Kingsford introduced Hickory Briquettes awhile back.  Has anybody tried them?  Are they worth the extra cost or should I just stick with the traditional wood chips?

Thank you.  JP


----------



## alelover (Mar 19, 2012)

Never tried them. I use Royal Oak lump and whatever smoking wood I want.

Have you joined our NC Smokers group yet?

http://www.smokingmeatforums.com/groups/show/4/north-carolina-members


----------



## jima (Mar 20, 2012)

Howdy neighbor!  I live up the road from you, in Mocksville.  We stayed in Concord for the first couple of weeks we were in NC.  Looked around the Mt. Pleasant area for a place to live and finally ended up in Mocksville, where we've lived for over 20 years now.

Thanks for the reply.  Hope to hear from you again.

HAGD!  JP


----------



## alelover (Mar 20, 2012)

We are having a get together for NC Smokers at my house the last weekend in April. Hope you can make it.

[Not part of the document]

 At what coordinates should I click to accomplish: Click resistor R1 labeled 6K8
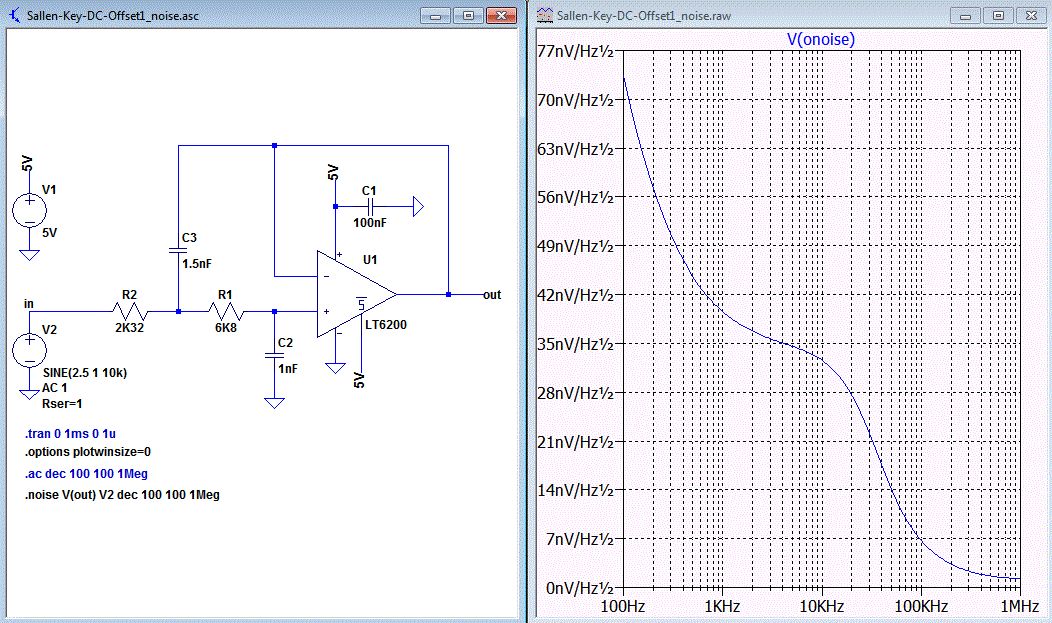[225, 312]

http://www.smokingmeatforums.com/t/...nual-north-carolina-gathering-april-27th-29th


----------



## solaryellow (Mar 20, 2012)

I am just down the road from you in Advance.


----------



## jima (Mar 27, 2012)

Hya!  Sorry I didn't reply sooner, I just now saw your post.  Smoking Meat Forum is becoming my other Facebook.
	

	
	
		
		



		
			






This is the one place where people encourage me to "smoke".  We live near the Hardison Methodist Church, if you know where that is.  Gotta go.  Hope to type atcha soon.  JP


----------



## bama bbq (Mar 27, 2012)

To address your original question: no I have not tried the Hickory briquettes but I have tried the Mesquite briquettes.  I liked the light touch of smoke they put on the meat vs the chunks I've used in the past.  I think you can get away with more Hickory vs Mesquite so not sure this is apples to apples comparison.


----------



## jima (Mar 28, 2012)

OK. Thanks for the response. I was stationed at Redstone Arsenal back in the 60's.  Huntsville seemed like a city in a completely different state removed from the rest of Alabama.  JP


----------



## solaryellow (Mar 28, 2012)

Ever venture into Winston much Jim? If you do, go to Chefsmart on Stratford Rd (right next to Total Wine and Carrabas). They have both lump charcoal and hickory briquettes. The hickory briquettes from what I remember are entirely made of hickory for the coal part.


----------



## jima (Mar 28, 2012)

Know exactly where you're talking about.  A few blocks (+/-) west of Knollwood Drive.  We used to shop there when it was Best Co.  Thanks for the input.  JP


----------



## solaryellow (Mar 28, 2012)

JimA said:


> Know exactly where you're talking about.  A few blocks (+/-) west of Knollwood Drive.  We used to shop there when it was Best Co.  Thanks for the input.  JP




That is it.


----------